> [Aim of the task]: Could you return each line from the one bearing "Viewport: 339px width, 225px height." through the last line of the entries, exactly as it stands, with no pictures?

------------------------------------------------------------

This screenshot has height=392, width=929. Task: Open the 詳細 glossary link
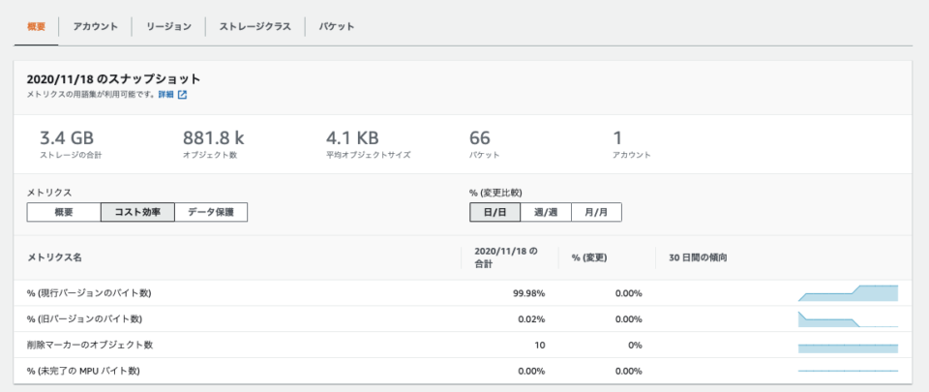[x=165, y=94]
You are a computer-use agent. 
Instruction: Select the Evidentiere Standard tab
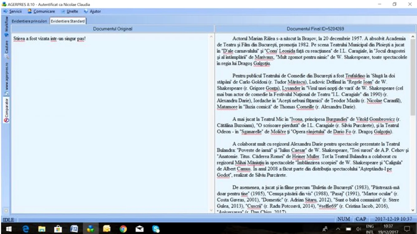[x=68, y=21]
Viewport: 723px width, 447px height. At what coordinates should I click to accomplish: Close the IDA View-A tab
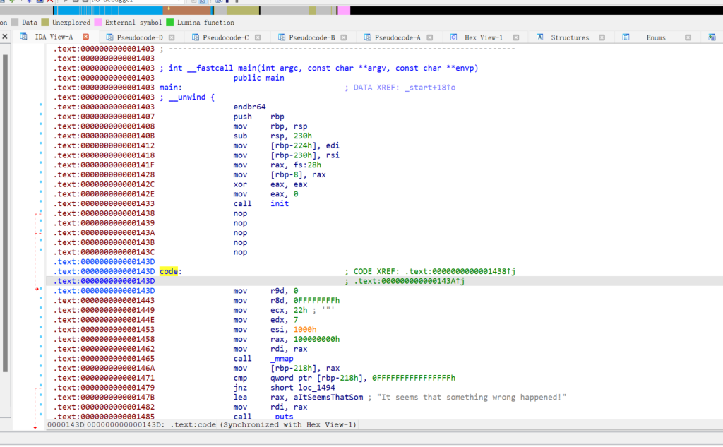[x=86, y=37]

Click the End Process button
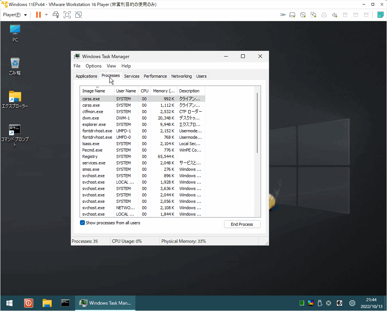pyautogui.click(x=242, y=224)
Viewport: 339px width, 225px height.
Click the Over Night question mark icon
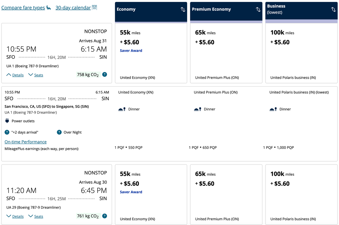[x=59, y=132]
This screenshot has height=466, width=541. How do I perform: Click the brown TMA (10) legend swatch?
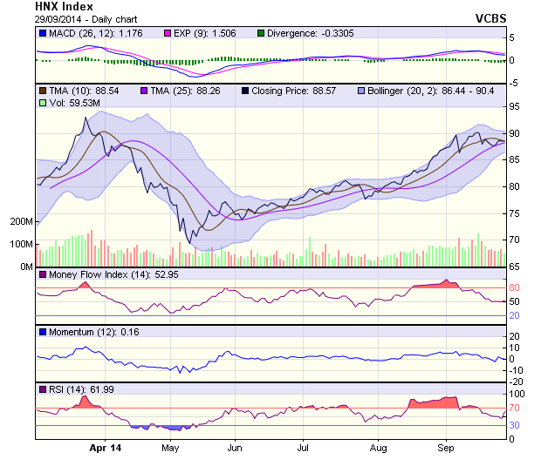click(x=43, y=90)
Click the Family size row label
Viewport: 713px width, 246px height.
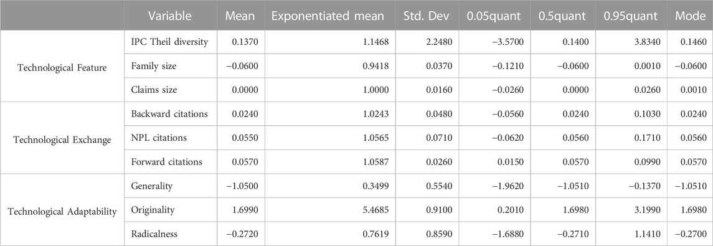[x=154, y=67]
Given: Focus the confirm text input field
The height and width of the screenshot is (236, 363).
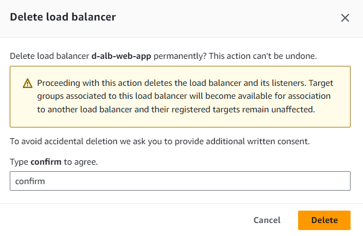Looking at the screenshot, I should click(180, 181).
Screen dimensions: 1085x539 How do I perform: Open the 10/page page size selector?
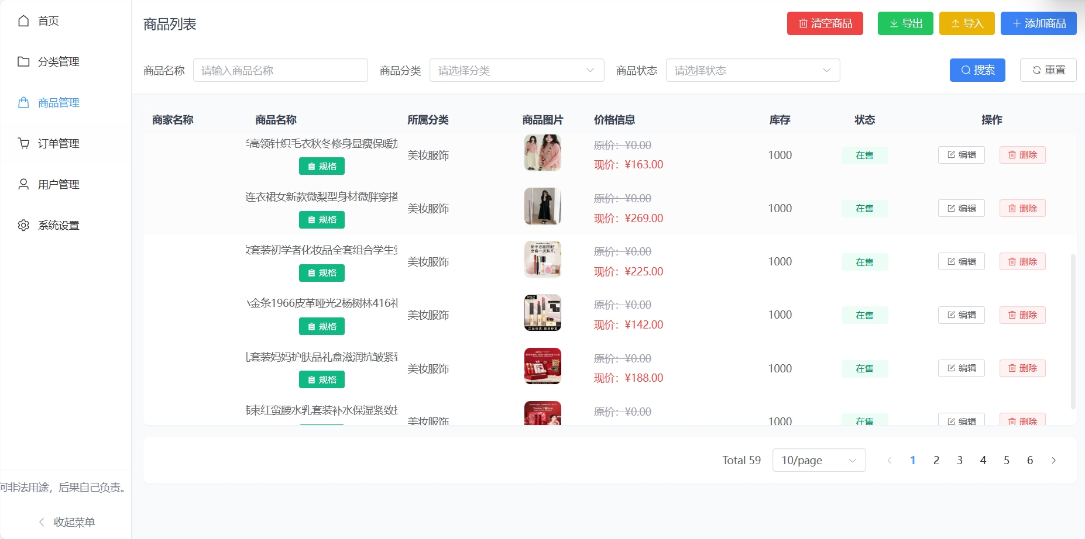818,460
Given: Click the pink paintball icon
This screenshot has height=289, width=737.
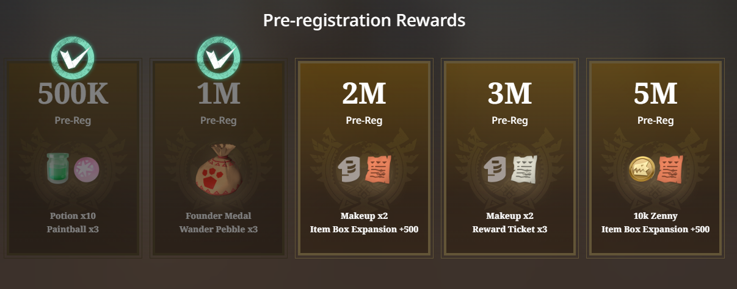Looking at the screenshot, I should point(86,169).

------------------------------------------------------------

> [The answer]:
Viewport: 339px width, 225px height.
Click the Over Night question mark icon
[x=59, y=132]
This screenshot has height=466, width=541. How do I perform: Click the brown TMA (10) legend swatch?
click(x=43, y=90)
Click the Family size row label
Viewport: 713px width, 246px height.
[x=154, y=67]
Given: Focus the confirm text input field
The height and width of the screenshot is (236, 363).
Looking at the screenshot, I should click(180, 181).
Screen dimensions: 1085x539 How do I perform: Open the 10/page page size selector?
818,460
Given: Click the pink paintball icon
This screenshot has height=289, width=737.
Looking at the screenshot, I should point(86,169).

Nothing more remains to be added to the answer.